Whenever the word "each" appears in a line of the data below, copy that line.

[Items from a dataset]
- - - - -

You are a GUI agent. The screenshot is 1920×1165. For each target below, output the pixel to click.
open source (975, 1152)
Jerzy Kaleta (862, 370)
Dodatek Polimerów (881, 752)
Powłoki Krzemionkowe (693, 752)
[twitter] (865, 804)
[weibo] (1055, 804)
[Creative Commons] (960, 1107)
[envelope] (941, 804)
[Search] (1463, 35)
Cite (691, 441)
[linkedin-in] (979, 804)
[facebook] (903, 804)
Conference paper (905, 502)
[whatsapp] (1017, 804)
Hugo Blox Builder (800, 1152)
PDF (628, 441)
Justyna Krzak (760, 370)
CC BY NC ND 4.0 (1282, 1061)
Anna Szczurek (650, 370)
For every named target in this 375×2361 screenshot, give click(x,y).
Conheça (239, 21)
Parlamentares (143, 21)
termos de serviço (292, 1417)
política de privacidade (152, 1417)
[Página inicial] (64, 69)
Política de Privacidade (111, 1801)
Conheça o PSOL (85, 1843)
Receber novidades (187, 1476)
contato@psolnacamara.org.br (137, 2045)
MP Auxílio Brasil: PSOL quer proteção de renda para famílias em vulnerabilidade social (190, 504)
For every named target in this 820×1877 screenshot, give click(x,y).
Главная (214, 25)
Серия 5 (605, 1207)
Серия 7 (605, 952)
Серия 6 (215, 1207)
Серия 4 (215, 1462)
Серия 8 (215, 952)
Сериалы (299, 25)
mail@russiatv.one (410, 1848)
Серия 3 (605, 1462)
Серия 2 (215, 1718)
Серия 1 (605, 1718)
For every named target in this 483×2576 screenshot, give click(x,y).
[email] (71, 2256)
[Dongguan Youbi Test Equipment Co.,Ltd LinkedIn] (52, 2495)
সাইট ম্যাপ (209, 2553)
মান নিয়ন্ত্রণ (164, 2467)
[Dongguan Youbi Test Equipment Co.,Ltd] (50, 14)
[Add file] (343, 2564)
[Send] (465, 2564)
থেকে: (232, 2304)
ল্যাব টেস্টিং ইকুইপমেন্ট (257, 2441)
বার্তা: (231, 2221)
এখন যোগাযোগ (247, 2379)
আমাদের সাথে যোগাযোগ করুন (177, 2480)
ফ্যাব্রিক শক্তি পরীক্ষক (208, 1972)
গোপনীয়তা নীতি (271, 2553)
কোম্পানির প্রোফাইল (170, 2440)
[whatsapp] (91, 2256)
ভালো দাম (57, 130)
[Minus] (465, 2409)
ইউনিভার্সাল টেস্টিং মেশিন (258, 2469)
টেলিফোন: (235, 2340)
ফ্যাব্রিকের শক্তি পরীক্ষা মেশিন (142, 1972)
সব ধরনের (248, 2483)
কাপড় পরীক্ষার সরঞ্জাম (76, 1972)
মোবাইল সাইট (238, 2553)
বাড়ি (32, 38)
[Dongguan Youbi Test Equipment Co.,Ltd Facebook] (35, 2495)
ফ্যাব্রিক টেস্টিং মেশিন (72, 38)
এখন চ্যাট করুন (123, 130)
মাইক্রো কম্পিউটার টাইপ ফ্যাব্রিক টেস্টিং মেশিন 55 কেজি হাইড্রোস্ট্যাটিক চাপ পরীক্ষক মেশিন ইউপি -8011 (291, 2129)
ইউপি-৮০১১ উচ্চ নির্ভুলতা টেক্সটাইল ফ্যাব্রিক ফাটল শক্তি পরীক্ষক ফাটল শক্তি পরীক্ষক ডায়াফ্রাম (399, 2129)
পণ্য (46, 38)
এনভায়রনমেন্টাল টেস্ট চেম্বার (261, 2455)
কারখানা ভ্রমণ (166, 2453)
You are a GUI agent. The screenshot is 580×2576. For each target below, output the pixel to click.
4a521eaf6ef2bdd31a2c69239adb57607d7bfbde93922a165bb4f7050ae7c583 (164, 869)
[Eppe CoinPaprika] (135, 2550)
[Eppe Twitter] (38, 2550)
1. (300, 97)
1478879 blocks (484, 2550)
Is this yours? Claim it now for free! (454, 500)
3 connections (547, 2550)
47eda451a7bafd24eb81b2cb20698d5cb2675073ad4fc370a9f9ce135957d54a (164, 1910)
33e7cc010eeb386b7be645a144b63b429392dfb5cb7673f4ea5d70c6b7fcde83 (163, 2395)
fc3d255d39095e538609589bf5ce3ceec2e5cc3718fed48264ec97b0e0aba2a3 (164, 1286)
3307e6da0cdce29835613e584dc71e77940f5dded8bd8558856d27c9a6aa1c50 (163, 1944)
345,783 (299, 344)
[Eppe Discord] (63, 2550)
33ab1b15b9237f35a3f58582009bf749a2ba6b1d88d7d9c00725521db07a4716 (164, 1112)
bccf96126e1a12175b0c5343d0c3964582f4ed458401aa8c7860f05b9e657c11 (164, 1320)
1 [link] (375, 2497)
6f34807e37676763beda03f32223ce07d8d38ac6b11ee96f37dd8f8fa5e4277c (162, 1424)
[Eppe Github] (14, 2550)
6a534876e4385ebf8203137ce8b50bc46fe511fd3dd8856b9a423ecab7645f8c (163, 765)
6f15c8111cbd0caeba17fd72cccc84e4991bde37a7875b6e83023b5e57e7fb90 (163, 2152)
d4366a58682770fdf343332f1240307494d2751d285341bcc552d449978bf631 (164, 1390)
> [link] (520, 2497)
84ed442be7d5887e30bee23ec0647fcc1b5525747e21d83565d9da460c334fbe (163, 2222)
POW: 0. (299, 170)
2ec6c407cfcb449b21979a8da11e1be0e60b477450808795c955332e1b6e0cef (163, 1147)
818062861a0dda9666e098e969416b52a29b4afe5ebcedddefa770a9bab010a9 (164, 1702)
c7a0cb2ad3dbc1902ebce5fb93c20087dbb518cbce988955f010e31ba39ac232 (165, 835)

- - - - -

→ **Reply**:
You are a GUI agent. The screenshot is 1920×1165. For each target below, output the pixel to click.
You are a GUI agent. The screenshot is 580×2576. For each target below, output the pixel to click.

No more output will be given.